Saying the true measure of a society is how it treats its "powerless," Judge J. Frederick Motz asked officials why they should not be found in contempt for violating a 2-year-old court-enforced agreement, as an attorney for jail inmates had requested. "You all are really having me preside over the evisceration of this decree," he said. "There had to be good reason for those figures to be arrived at and it's been continuously violated."
But after hours of testimony from officials who said they could not control increasing arrests, the judge said sanctions would serve no purpose. Instead, he ordered reports over the next few months to hold the state to its goal of complying with the agreement by summer's end.

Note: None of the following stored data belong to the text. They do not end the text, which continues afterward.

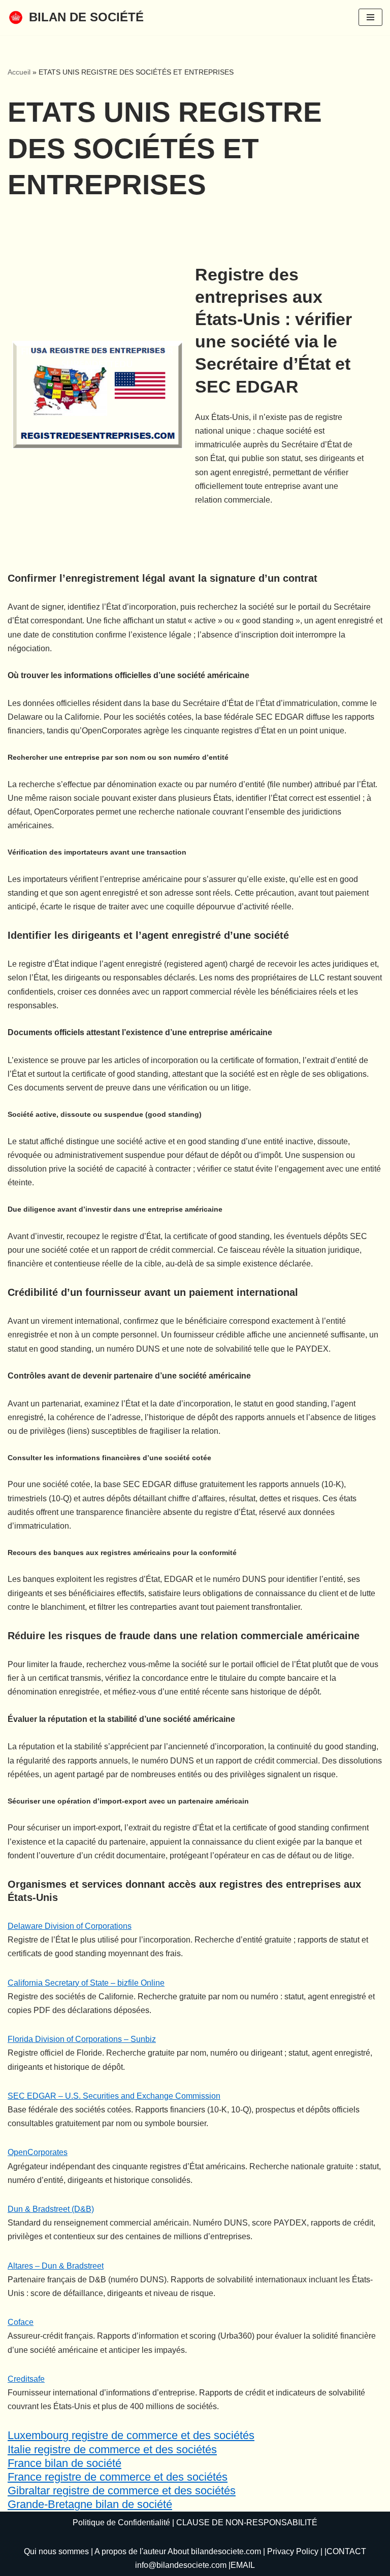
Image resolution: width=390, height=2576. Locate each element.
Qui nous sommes (56, 2551)
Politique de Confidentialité (121, 2522)
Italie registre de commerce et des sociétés (112, 2449)
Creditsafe (26, 2379)
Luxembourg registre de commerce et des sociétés (131, 2435)
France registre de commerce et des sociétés (118, 2477)
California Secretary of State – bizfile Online (86, 1983)
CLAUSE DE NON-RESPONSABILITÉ (246, 2522)
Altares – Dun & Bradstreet (56, 2266)
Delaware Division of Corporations (70, 1926)
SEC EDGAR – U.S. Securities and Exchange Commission (114, 2096)
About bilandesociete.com (214, 2551)
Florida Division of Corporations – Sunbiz (82, 2039)
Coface (21, 2322)
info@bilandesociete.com (180, 2565)
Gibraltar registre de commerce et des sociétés (122, 2490)
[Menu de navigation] (370, 17)
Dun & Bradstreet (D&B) (51, 2209)
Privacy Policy (292, 2551)
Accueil (19, 72)
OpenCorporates (38, 2152)
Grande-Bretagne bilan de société (90, 2504)
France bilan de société (64, 2463)
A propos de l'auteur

The 1993 consent decree, the product of two decades of litigation over conditions at the former City Jail, says that no more than 2,930 inmates can be kept at the jail except in an emergency. Yesterday, the population stood at about 3,400.
Last week prison officials had said they would try to reduce the population in stages, reaching the court-ordered limit by June 1.
But state lawyers reversed their position yesterday, arguing that they could not remedy the problems by that date. "You can't get blood from a turnip," said Assistant Attorney General Evelyn Cannon.
Jail officials yesterday stopped accepting federal prisoners, who are routinely detained there under a contractual agreement with the U.S. Marshals Service. About 90 federal prisoners already at the jail will remain there for the time being.
U.S. Marshal Scott Sewell said he would have to find space at several county jails that also have agreements with the government, and that he was considering legal action to force the jail to honor its contract. There is no federal detention center for pretrial prisoners in Maryland.
Frank M. Dunbaugh, the inmates' lawyer, said the state is using stopgap measures instead of looking at long-term solutions for the rising population behind bars. "We keep hearing this is an impossibility of performance," he said. "I don't think they can prove that fact."
Prison officials spent hours trying to do so. Bishop L. Robinson, secretary of the state Department of Public Safety and Correctional Services, said he could not control the flow of inmates left at his doors by police, court commissioners and judges.
Prisoners sent to the 19th-century jail spend an average of 47 days there -- and in the end, half are set free after being found not guilty or having their cases dropped or tabled.
Mr. Robinson said he felt he could meet the prisoner limit by September by opening the new 811-bed Central Booking Facility in stages over the summer, completing a 400-bed dormitory nearby originally intended for sentenced inmates and transferring prisoners from the Maryland Penitentiary to an expanded prison in Jessup.